Biology project brings Internet into classroom

For roughly 1,300 students enrolled in Biology 181 this semester, the Internet will be a major course component.

The course material of Introductory Biology is supplemented by the Biology Project World Wide Web site, a collection of interactive learning activities and tutorials aimed at teaching biology concepts.

The Biology Project web site was begun last year, under a two-year $155,000 grant from the William and Flora Hewlett Foundation, to develop interactive learning platforms. The web site now includes 36 problem sets and activities, said Denice Warren, one of the two full-time specialists employed under the grant.

Each of these activities, or problem sets, are composed of 30 to 200 web pages, Warren said, their subject matter spanning the curriculum of Biology 181.

Students can access the material from the Biology Learning Center, a 40-computer laboratory in the Chemistry and Biological Sciences building, or from any Internet-connected computer.

Students in most sections will also take weekly quizzes via computer and have access to lecture notes and course information on the Biology Project web site.

The Biology Project is the product of biochemistry professors Richard Hallick and William Grimes, who began using computer-based tutorials eight years ago in conjunction with their Biology 181 classes.

"Because the class sections are so large, we wanted to provide as many ways as possible to let students get help," Hallick said. "We found that most students actually don't come to office hours, and we wanted to provide additional activities that would involve students in thinking about biology."

The Biology Project began as the Biology Learning Center.
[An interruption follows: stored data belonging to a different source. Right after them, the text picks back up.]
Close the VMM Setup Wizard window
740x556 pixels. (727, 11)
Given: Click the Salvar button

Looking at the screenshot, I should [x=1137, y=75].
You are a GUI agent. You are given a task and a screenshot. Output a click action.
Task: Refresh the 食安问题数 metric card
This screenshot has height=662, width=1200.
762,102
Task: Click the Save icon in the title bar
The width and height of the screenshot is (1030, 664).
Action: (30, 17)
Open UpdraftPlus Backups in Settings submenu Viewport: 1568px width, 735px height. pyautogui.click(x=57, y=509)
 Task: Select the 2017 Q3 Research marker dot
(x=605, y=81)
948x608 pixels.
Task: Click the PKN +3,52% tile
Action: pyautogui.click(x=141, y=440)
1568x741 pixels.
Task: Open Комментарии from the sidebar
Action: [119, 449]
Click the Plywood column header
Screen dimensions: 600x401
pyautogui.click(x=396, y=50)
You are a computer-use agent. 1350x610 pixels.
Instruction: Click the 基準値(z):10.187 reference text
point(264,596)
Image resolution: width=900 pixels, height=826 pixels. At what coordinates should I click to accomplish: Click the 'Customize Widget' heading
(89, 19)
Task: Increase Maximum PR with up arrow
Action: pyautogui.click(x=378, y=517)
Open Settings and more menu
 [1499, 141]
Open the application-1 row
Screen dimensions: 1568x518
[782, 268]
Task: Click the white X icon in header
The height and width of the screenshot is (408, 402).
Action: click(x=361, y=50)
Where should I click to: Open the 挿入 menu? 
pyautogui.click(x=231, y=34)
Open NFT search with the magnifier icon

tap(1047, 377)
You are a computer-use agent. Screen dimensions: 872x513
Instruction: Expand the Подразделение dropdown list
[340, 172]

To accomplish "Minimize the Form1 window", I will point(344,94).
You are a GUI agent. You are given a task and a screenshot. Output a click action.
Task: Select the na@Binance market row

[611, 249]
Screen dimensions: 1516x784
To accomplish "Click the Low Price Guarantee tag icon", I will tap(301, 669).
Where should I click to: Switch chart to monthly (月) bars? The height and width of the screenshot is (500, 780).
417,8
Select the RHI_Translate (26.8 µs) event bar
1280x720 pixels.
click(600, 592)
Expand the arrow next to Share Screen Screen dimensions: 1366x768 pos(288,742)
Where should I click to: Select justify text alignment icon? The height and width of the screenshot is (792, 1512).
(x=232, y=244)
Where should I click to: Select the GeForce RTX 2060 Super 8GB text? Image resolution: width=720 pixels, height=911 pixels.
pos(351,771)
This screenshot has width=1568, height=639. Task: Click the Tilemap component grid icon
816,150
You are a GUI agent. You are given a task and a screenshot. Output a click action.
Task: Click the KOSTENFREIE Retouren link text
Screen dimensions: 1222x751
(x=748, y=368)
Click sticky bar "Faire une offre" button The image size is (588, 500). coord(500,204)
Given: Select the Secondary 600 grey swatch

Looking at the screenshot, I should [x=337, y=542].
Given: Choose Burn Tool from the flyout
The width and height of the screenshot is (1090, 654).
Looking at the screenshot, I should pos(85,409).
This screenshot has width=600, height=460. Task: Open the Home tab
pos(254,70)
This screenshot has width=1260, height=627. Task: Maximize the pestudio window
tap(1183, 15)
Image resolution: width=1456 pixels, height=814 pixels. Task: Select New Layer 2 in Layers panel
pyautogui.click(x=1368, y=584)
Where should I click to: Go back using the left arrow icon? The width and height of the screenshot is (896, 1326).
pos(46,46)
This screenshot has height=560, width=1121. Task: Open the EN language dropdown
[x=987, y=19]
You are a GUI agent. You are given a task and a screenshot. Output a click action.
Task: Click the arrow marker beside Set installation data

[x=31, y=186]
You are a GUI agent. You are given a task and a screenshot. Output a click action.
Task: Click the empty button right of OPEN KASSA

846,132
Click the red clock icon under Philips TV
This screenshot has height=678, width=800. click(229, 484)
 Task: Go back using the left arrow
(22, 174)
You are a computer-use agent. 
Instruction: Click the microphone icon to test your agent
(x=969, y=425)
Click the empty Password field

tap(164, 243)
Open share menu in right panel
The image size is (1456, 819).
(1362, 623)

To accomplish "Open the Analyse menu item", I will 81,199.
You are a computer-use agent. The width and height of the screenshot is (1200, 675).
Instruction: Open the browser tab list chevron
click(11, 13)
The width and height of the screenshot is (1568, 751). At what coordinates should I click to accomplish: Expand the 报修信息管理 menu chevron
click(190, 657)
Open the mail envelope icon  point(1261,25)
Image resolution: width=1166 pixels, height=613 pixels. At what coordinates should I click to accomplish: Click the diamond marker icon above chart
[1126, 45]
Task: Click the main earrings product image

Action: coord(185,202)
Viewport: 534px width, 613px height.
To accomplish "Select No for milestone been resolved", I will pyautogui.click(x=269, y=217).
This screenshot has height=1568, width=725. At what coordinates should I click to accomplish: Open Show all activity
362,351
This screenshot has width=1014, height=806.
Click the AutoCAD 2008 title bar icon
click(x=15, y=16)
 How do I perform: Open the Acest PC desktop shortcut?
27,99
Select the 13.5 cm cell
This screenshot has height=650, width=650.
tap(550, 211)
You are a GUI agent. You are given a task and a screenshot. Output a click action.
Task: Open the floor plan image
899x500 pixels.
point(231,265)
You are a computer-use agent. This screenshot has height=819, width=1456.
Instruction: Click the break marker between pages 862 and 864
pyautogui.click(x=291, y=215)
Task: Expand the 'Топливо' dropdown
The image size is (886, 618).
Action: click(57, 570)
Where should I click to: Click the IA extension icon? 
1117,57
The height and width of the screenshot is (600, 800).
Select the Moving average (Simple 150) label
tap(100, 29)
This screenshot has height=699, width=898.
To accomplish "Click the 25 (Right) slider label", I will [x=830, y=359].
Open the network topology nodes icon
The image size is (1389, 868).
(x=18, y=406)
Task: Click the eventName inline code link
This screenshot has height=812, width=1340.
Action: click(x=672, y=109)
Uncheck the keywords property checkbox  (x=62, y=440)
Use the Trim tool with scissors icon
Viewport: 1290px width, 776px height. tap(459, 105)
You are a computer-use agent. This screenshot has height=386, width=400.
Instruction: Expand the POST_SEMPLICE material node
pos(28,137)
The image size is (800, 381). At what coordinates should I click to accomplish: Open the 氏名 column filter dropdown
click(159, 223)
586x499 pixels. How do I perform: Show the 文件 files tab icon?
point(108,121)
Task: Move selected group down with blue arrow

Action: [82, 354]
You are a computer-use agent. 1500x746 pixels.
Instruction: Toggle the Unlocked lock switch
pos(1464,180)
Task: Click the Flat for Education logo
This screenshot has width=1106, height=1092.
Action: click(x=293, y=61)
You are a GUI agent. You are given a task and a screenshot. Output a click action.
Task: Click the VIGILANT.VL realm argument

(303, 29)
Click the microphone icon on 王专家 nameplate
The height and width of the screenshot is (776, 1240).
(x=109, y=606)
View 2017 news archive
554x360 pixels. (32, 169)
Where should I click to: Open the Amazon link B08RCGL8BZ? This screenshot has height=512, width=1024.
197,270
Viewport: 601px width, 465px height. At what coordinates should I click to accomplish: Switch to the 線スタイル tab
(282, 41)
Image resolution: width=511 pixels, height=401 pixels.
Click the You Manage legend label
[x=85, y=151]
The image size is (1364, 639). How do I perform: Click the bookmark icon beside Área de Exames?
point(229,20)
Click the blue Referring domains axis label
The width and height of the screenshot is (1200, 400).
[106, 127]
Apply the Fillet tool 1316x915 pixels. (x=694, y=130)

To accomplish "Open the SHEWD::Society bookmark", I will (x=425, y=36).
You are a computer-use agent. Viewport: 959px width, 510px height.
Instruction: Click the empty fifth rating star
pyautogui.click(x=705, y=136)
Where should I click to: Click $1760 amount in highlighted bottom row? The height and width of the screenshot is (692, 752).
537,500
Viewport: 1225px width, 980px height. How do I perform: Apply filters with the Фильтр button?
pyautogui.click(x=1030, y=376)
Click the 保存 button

Hallick and Grimes created biology-related problem sets with in the Hypercard computer program. They needed a computer center where students could come to use the tutorials, so the two started the Biology Learning Center, Hallick said.

"When the Internet became available we realized that we could go beyond basic class work and make available educational materials in biology on the Internet to anybody in the world," he said.

A year after it began posting on the Internet, The Biology Project web site now receives about 20,000 hits each day and has received positive feedback from biology educators and students worldwide, Hallick said. The site is course-independent, but all the material relates directly to Biology 181, he said.

This semester approximately 600 students are taking the two sections of 181 that Grimes and Hallick teach together.

Besides encouraging students to access learning material out of class, Hallick and Grimes are enthusiastic about using the Internet during lectures.

"With the web, we can take really recent research data and incorporate it into our educational materials," Hallick said. "We can bring in incredibly beautiful images of biology to class and to the on-line instructional material."

"Information in textbooks is a year old, at least, and usually full of errors," Grimes said. "Incorporating materials from the World Wide Web gives students direct access to the latest research data.

"I can sit here in a classroom at the University of Arizona giving a lecture on cells, and access the University of Utah to bring up an image of cancer cells," Grimes said.